Tuesday, March 15, 2005

Shipping the Premium Coffee Out

In the latest issue of Mental Floss (to which my brother gave me a subscription as a Christmas gift), an article on Guatemala includes the following travel tip:
True, Guatemalan coffee is some of the best joe in the world. Just don’t drink it in Guatemala. Because the beans are one of the country’s major exports, growers are under enormous pressure to stay competitive in the international market. That’s why Guatemala’s highest-quality beans are reserved for those (twelve) Starbucks near you. Sometimes, you can still find the good stuff in major java-producing towns like Cobán and Antigua, but there’s certainly no guarantee. When not selling leftovers to unsuspecting tourists, growers have begun transforming sub-par coffee into everything from compost to fuel. Whether or not Mocha Java Premium will be available at your local Shell station has yet to be determined.
So, Guatemala exports mostly high-quality coffee beans, while keeping the low-grade stuff at home. Why? The article points to the competitive pressure of the international market, but that explanation doesn’t quite work. Guatemalan growers could simply sell the low-quality beans at a lower price – possibly under different brand names, if they’re worried about tainting the reputation of the good beans.

A better explanation, I suspect, is the Alchian-Allen theorem, sometimes called the “third law of demand.” This theorem states that when the prices of two substitute goods, such as high and low grades of the same product, are both increased by a fixed per-unit amount such as a transportation cost or tax, consumption will shift toward the higher-grade product. This is true because the added per-unit amount decreases the relative price of the higher-grade product.

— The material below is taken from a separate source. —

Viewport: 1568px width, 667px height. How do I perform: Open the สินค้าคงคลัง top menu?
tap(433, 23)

Suppose, for example, that high-grade beans are $3/pound and low-grade beans $1.50/pound. Then high-grade beans cost twice as much as low-grade. But now add on a per-pound international shipping cost of $1. Now the effective prices are $4 and $2.50, so that high-grade beans cost only 1.6 times as much as low-grade. This difference will induce distant coffee-buyers (like Americans) to choose a higher ratio of high-to-low grade beans than local coffee-buyers. (My dollar figures are purely illustrative; I have no idea what the actual prices are.)

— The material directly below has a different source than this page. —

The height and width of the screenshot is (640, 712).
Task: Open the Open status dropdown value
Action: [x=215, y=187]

One of my colleagues, a University of Washington alum, tells me that he learned the Alchian-Allen theorem as the “ship the good apples out” theorem. Just substitute coffee beans for apples and the story is complete.

I assume there’s also an income effect at work: Americans are generally richer than Guatemalans, and higher incomes induce people to decrease their consumption of inferior goods (like lousy coffee) and increase their consumption of superior goods (like premium coffee). That, too, would explain Guatemala’s shipping the good beans out.

(I couldn’t find a good basic treatment of Alchian-Allen online, but here are some articles on the subject.)

2 comments:

Anomaly UK said...

There are many examples of this. When I visit the USA (from Britain), I'm struck by the flimisiness of much of the housing. By the time you've paid the British price for land that you can build a house on, there's really no point skimping on the construction

Anonymous said...

I'm assuming if the lower-grade bean sold at a higher price than the higher-quality bean in the international market, then we would all be drinking lower quality coffee when going to Starbucks. Maybe then Starbucks would make an effort not to burn their coffee!